Data records
::::

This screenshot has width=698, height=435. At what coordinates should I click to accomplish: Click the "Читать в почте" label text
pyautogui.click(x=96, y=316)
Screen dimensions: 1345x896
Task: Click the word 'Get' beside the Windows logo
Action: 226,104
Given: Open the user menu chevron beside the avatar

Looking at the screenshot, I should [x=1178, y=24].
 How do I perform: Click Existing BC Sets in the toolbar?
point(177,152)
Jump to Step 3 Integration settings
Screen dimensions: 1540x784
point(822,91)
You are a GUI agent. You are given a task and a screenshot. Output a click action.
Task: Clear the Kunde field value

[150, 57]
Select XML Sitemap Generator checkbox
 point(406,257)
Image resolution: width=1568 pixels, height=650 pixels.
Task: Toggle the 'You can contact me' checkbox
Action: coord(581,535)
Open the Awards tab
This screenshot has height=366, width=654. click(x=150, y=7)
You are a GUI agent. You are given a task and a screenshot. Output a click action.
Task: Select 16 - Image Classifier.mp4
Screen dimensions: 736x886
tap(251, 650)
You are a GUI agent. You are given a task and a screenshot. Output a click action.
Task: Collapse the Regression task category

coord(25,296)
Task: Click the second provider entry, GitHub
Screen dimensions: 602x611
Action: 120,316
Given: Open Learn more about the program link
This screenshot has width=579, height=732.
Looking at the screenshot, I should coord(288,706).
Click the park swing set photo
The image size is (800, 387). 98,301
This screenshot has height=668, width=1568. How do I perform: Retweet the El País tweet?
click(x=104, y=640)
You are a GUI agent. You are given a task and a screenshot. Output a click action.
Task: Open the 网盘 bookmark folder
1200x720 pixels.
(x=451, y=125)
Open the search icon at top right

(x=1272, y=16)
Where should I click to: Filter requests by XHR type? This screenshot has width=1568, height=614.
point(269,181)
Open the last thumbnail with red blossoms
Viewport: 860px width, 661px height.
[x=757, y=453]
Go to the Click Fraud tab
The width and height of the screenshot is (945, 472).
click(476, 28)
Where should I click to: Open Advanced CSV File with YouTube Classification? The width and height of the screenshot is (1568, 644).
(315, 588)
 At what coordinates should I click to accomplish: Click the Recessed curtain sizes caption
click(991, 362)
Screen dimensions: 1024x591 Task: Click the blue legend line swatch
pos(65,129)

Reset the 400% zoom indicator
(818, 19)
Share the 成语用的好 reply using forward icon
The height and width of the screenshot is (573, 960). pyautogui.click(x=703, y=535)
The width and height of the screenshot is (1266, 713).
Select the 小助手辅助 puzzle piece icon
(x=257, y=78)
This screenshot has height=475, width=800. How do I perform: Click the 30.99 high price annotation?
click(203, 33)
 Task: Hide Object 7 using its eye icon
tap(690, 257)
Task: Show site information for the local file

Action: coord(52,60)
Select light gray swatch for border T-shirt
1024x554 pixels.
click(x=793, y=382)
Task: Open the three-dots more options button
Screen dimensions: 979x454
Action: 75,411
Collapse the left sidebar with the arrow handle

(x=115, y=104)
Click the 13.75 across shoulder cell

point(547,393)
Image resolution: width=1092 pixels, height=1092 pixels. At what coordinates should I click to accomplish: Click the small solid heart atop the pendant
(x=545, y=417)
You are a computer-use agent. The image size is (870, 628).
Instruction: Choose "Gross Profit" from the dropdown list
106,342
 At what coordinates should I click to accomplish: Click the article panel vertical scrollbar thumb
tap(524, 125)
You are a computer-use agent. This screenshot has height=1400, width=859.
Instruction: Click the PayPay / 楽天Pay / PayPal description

::::

*What needs to be done:*
Transcribe the entries above exactly.

*Result for this task:*
This screenshot has width=698, height=435. At what coordinates should I click to accomplish: Click the "Читать в почте" label text
pyautogui.click(x=96, y=316)
Screen dimensions: 1345x896
Task: Click the word 'Get' beside the Windows logo
Action: 226,104
Given: Open the user menu chevron beside the avatar

Looking at the screenshot, I should [x=1178, y=24].
 How do I perform: Click Existing BC Sets in the toolbar?
point(177,152)
Jump to Step 3 Integration settings
Screen dimensions: 1540x784
point(822,91)
You are a GUI agent. You are given a task and a screenshot. Output a click action.
Task: Clear the Kunde field value

[150, 57]
Select XML Sitemap Generator checkbox
 point(406,257)
Image resolution: width=1568 pixels, height=650 pixels.
Task: Toggle the 'You can contact me' checkbox
Action: coord(581,535)
Open the Awards tab
This screenshot has height=366, width=654. click(x=150, y=7)
You are a GUI agent. You are given a task and a screenshot. Output a click action.
Task: Select 16 - Image Classifier.mp4
Screen dimensions: 736x886
tap(251, 650)
You are a GUI agent. You are given a task and a screenshot. Output a click action.
Task: Collapse the Regression task category

coord(25,296)
Task: Click the second provider entry, GitHub
Screen dimensions: 602x611
Action: 120,316
Given: Open Learn more about the program link
This screenshot has width=579, height=732.
Looking at the screenshot, I should coord(288,706).
Click the park swing set photo
The image size is (800, 387). 98,301
This screenshot has height=668, width=1568. How do I perform: Retweet the El País tweet?
click(x=104, y=640)
You are a GUI agent. You are given a task and a screenshot. Output a click action.
Task: Open the 网盘 bookmark folder
1200x720 pixels.
(x=451, y=125)
Open the search icon at top right

(x=1272, y=16)
Where should I click to: Filter requests by XHR type? This screenshot has width=1568, height=614.
point(269,181)
Open the last thumbnail with red blossoms
Viewport: 860px width, 661px height.
[x=757, y=453]
Go to the Click Fraud tab
The width and height of the screenshot is (945, 472).
click(476, 28)
Where should I click to: Open Advanced CSV File with YouTube Classification? The width and height of the screenshot is (1568, 644).
(315, 588)
 At what coordinates should I click to accomplish: Click the Recessed curtain sizes caption
click(991, 362)
Screen dimensions: 1024x591 Task: Click the blue legend line swatch
pos(65,129)

Reset the 400% zoom indicator
(818, 19)
Share the 成语用的好 reply using forward icon
The height and width of the screenshot is (573, 960). pyautogui.click(x=703, y=535)
The width and height of the screenshot is (1266, 713).
Select the 小助手辅助 puzzle piece icon
(x=257, y=78)
This screenshot has height=475, width=800. How do I perform: Click the 30.99 high price annotation?
click(203, 33)
 Task: Hide Object 7 using its eye icon
tap(690, 257)
Task: Show site information for the local file

Action: coord(52,60)
Select light gray swatch for border T-shirt
1024x554 pixels.
click(x=793, y=382)
Task: Open the three-dots more options button
Screen dimensions: 979x454
Action: 75,411
Collapse the left sidebar with the arrow handle

(x=115, y=104)
Click the 13.75 across shoulder cell

point(547,393)
Image resolution: width=1092 pixels, height=1092 pixels. At what coordinates should I click to accomplish: Click the small solid heart atop the pendant
(x=545, y=417)
You are a computer-use agent. The image size is (870, 628).
Instruction: Choose "Gross Profit" from the dropdown list
106,342
 At what coordinates should I click to accomplish: Click the article panel vertical scrollbar thumb
tap(524, 125)
You are a computer-use agent. This screenshot has height=1400, width=859.
Instruction: Click the PayPay / 楽天Pay / PayPal description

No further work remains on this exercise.